-- start --

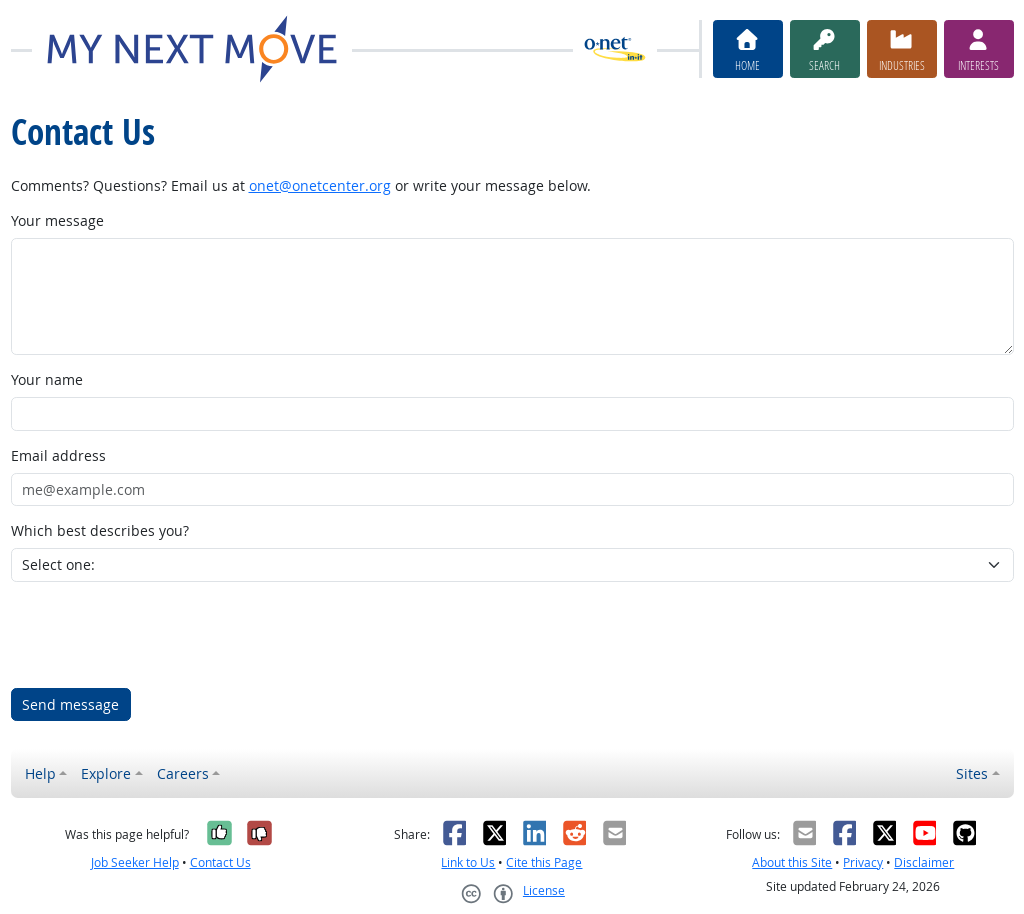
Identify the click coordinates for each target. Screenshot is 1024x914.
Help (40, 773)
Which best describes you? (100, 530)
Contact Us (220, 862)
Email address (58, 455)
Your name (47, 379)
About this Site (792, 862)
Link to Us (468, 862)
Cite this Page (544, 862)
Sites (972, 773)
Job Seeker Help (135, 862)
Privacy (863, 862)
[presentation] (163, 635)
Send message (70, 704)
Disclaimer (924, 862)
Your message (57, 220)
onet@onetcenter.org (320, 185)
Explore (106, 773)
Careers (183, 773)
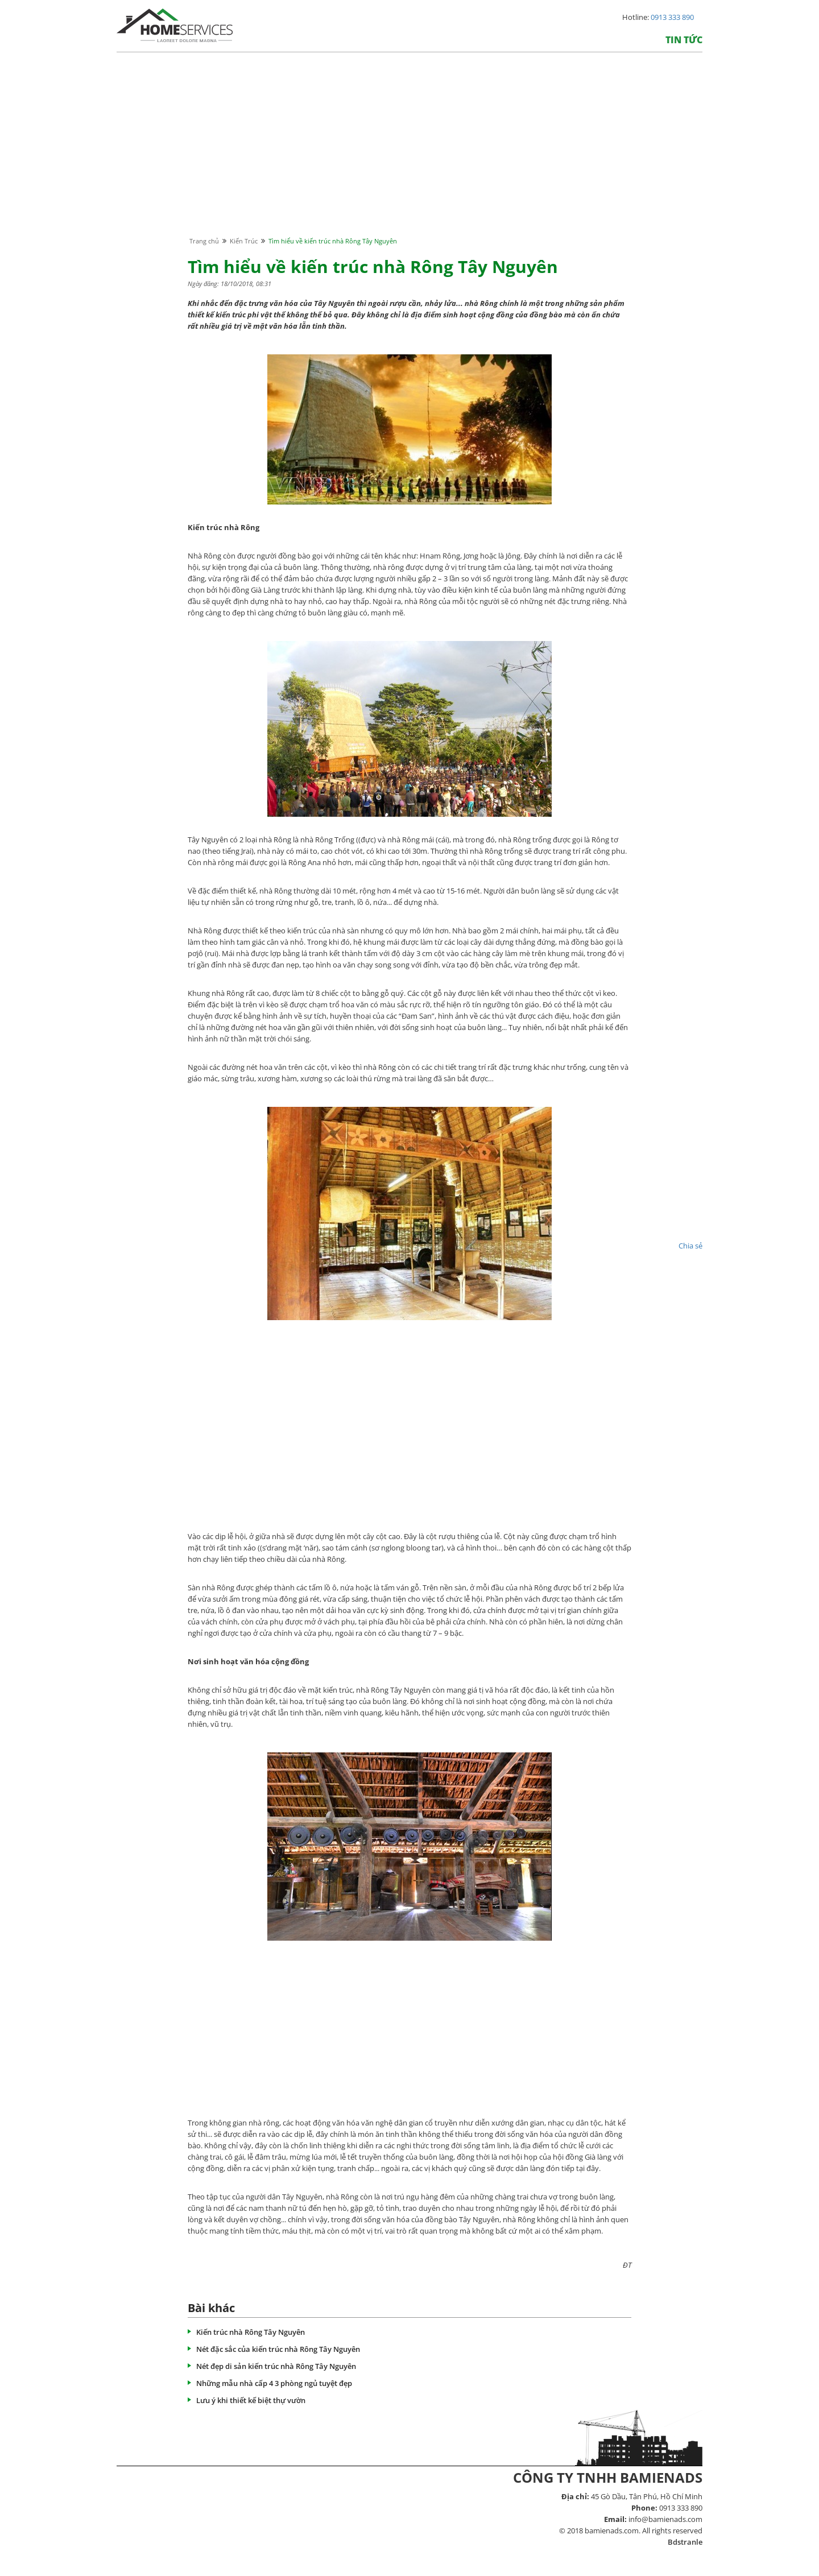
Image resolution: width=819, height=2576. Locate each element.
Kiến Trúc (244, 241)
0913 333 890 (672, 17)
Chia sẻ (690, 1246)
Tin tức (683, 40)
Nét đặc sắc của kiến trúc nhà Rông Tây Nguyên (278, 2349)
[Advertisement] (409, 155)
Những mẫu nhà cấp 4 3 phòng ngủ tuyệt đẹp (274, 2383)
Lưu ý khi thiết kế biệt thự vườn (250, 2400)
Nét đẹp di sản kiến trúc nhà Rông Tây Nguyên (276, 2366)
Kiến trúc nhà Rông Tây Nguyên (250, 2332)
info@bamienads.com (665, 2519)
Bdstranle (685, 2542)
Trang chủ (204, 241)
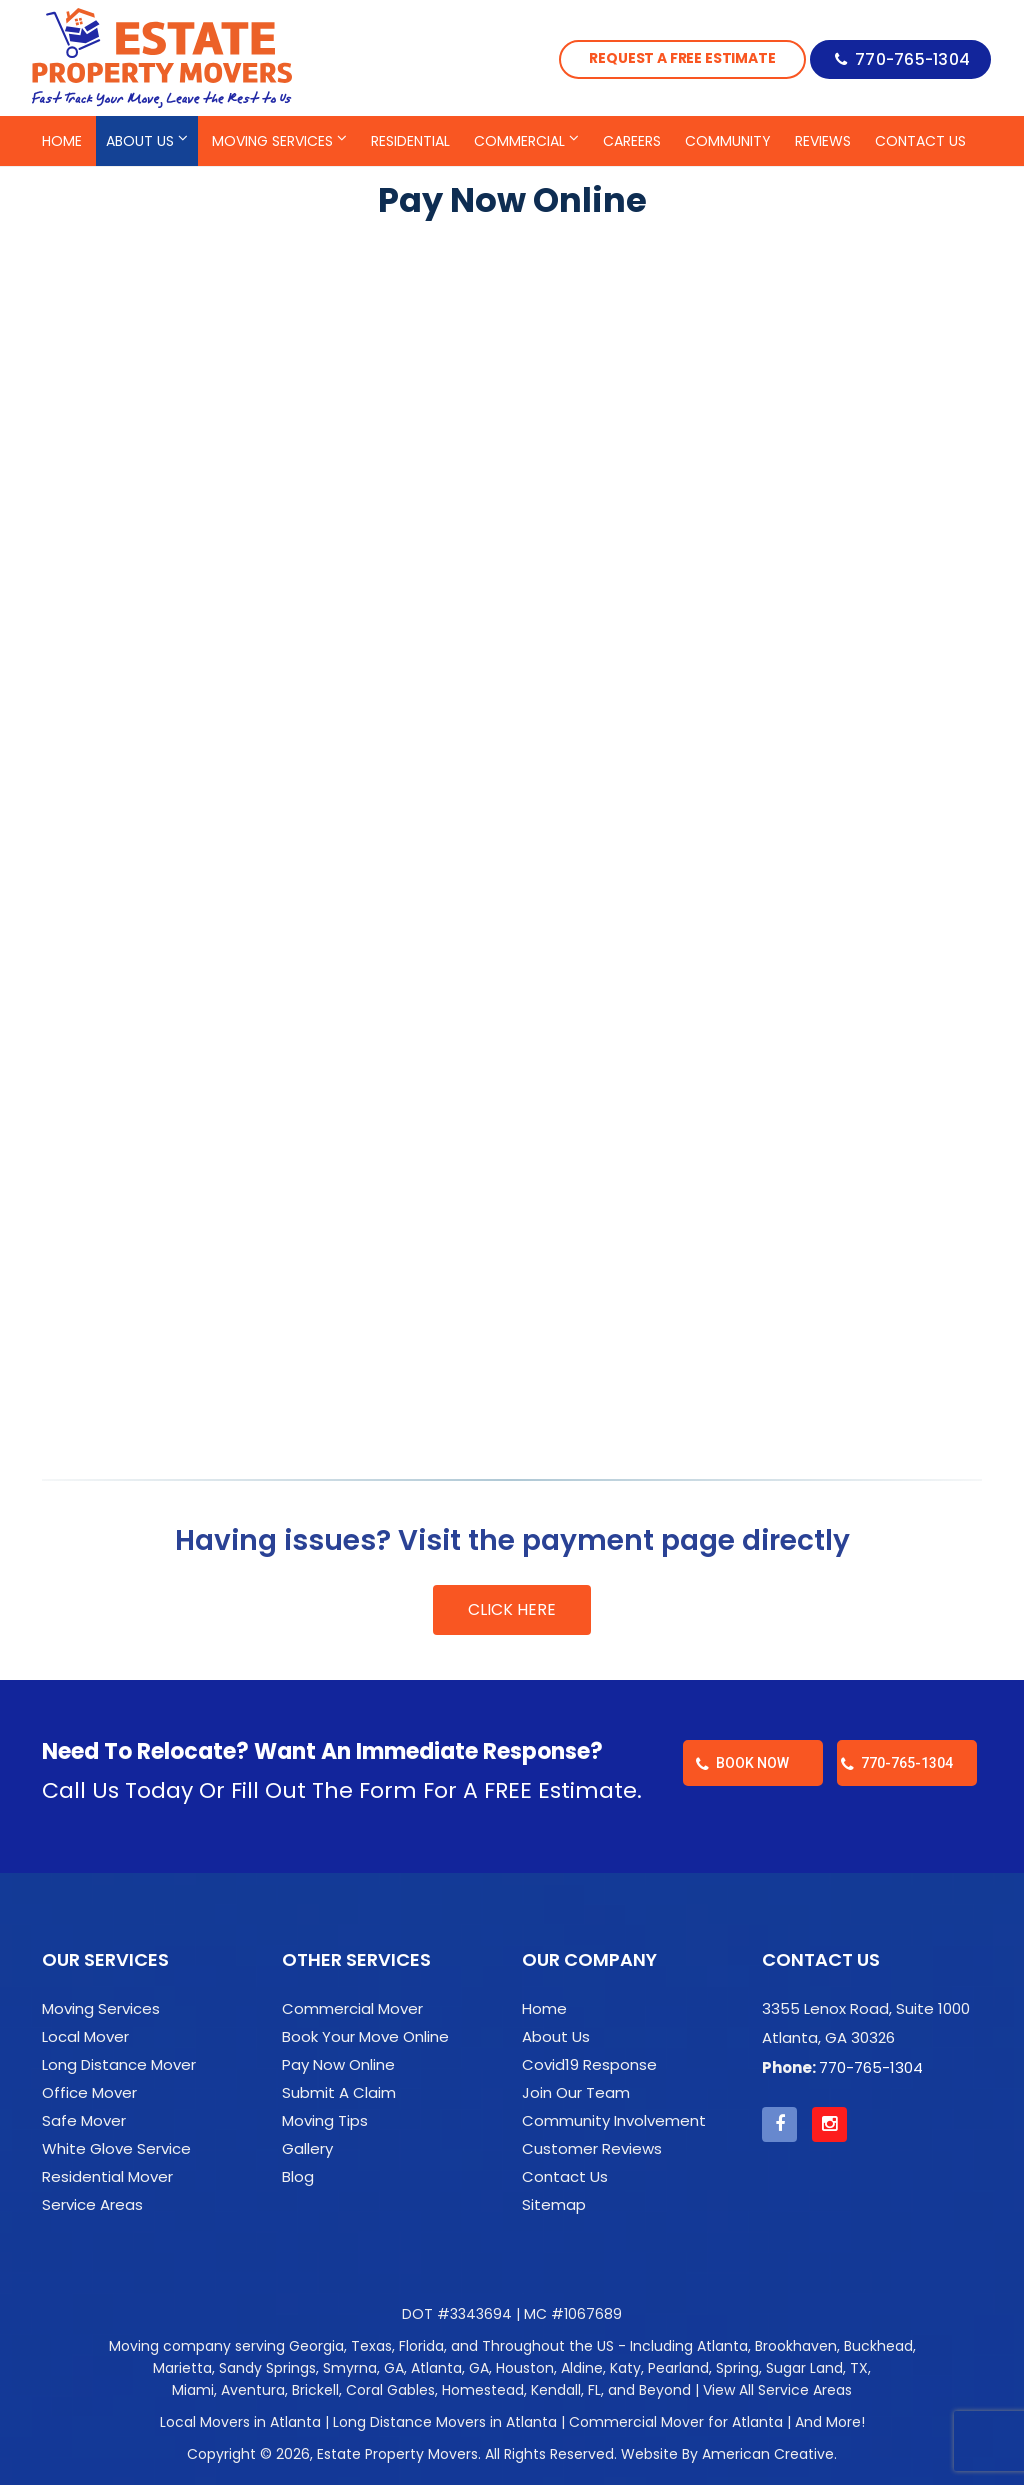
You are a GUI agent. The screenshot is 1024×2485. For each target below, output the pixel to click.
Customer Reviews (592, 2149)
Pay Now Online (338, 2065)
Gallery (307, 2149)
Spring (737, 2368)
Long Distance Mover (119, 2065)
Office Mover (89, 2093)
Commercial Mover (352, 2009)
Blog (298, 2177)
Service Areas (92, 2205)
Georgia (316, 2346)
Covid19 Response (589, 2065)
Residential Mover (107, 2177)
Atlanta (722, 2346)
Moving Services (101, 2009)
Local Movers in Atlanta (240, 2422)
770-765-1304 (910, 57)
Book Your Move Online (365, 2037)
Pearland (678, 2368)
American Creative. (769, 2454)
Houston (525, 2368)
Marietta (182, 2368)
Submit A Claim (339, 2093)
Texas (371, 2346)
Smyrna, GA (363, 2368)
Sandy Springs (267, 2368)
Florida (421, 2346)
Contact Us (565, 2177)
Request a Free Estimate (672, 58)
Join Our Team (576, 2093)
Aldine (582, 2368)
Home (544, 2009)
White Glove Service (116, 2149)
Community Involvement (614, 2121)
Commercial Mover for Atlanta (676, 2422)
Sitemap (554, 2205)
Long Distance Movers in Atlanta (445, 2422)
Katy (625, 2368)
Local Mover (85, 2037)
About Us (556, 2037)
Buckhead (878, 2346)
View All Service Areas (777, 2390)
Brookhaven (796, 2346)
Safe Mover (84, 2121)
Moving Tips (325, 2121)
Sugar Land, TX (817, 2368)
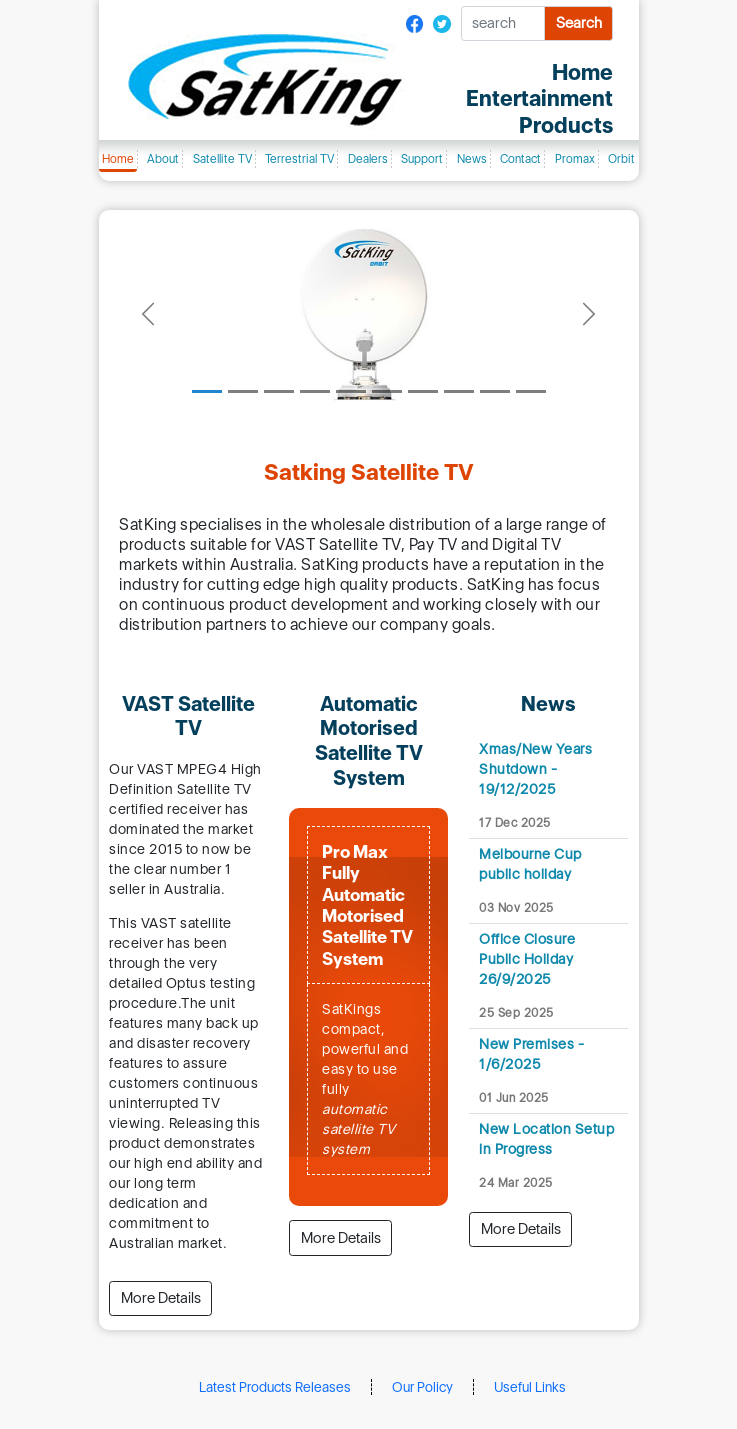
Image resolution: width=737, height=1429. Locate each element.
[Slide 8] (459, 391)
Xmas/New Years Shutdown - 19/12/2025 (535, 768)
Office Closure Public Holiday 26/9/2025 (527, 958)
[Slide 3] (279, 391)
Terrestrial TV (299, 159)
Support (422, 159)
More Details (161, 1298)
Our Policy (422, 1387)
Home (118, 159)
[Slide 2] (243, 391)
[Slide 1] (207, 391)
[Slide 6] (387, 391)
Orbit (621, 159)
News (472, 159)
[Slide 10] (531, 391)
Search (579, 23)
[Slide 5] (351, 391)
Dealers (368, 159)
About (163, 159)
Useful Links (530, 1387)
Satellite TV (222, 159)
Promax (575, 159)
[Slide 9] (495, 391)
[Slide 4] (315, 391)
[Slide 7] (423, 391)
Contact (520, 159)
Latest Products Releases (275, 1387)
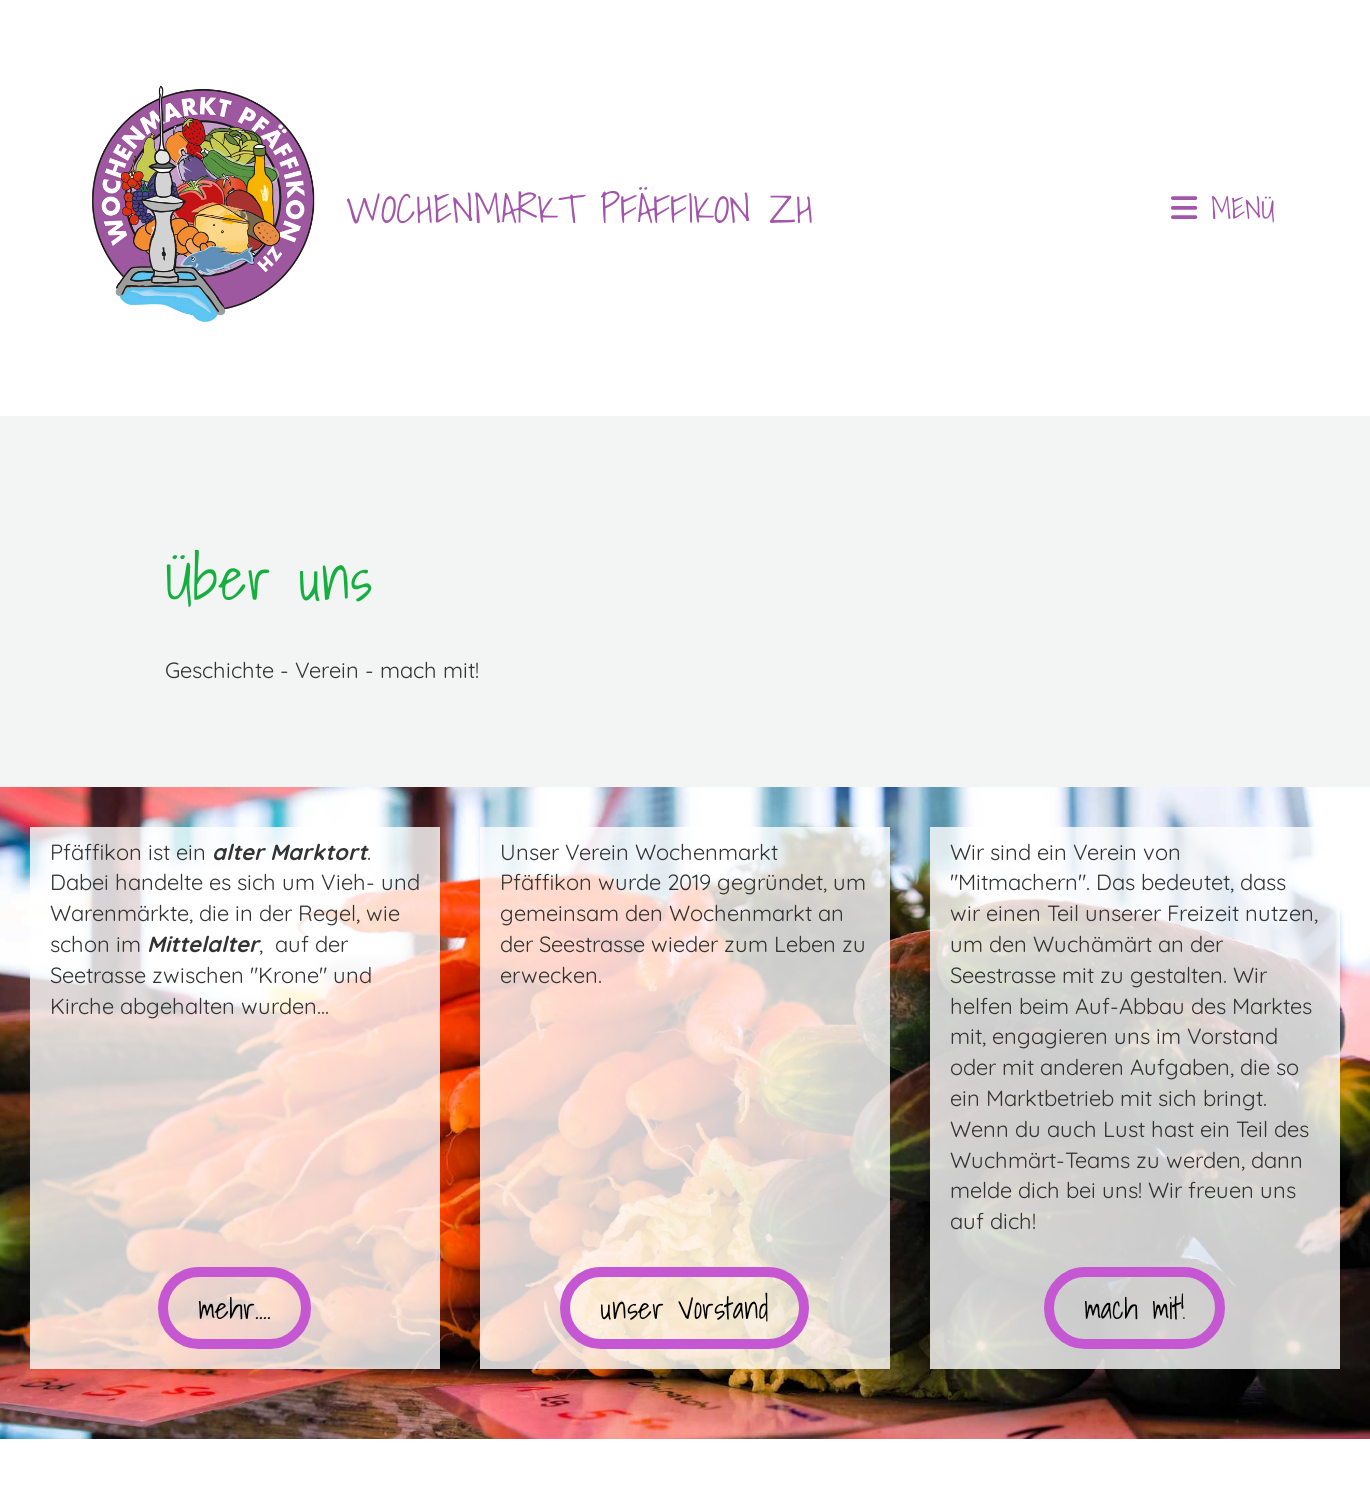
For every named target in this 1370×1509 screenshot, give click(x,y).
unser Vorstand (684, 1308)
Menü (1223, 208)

-- end --

▸ **Set task**
Edit the part of the data that opens with the line containing "Nét đẹp di sản" and closes with the line containing "Submit A Claim (339, 2093)", changing "Customer" to "Client" and leaving everything else unchanged. Leave the pictures out of the answer.

▸ **Correct result**
Nét đẹp di sản kiến trúc nhà Rông Tây Nguyên (276, 2366)
Kiến trúc nhà Rông Tây Nguyên (250, 2332)
info@bamienads.com (665, 2519)
Bdstranle (685, 2542)
Trang chủ (204, 241)
You are a GUI agent. The screenshot is 1024×2485. For each target below, output the pixel to click.
Client Reviews (592, 2149)
Pay Now Online (338, 2065)
Gallery (307, 2149)
Spring (737, 2368)
Long Distance Mover (119, 2065)
Office Mover (89, 2093)
Commercial Mover (352, 2009)
Blog (298, 2177)
Service Areas (92, 2205)
Georgia (316, 2346)
Covid19 Response (589, 2065)
Residential Mover (107, 2177)
Atlanta (722, 2346)
Moving Services (101, 2009)
Local Movers in Atlanta (240, 2422)
770-765-1304 (910, 57)
Book Your Move Online (365, 2037)
Pearland (678, 2368)
American Creative. (769, 2454)
Houston (525, 2368)
Marietta (182, 2368)
Submit A Claim (339, 2093)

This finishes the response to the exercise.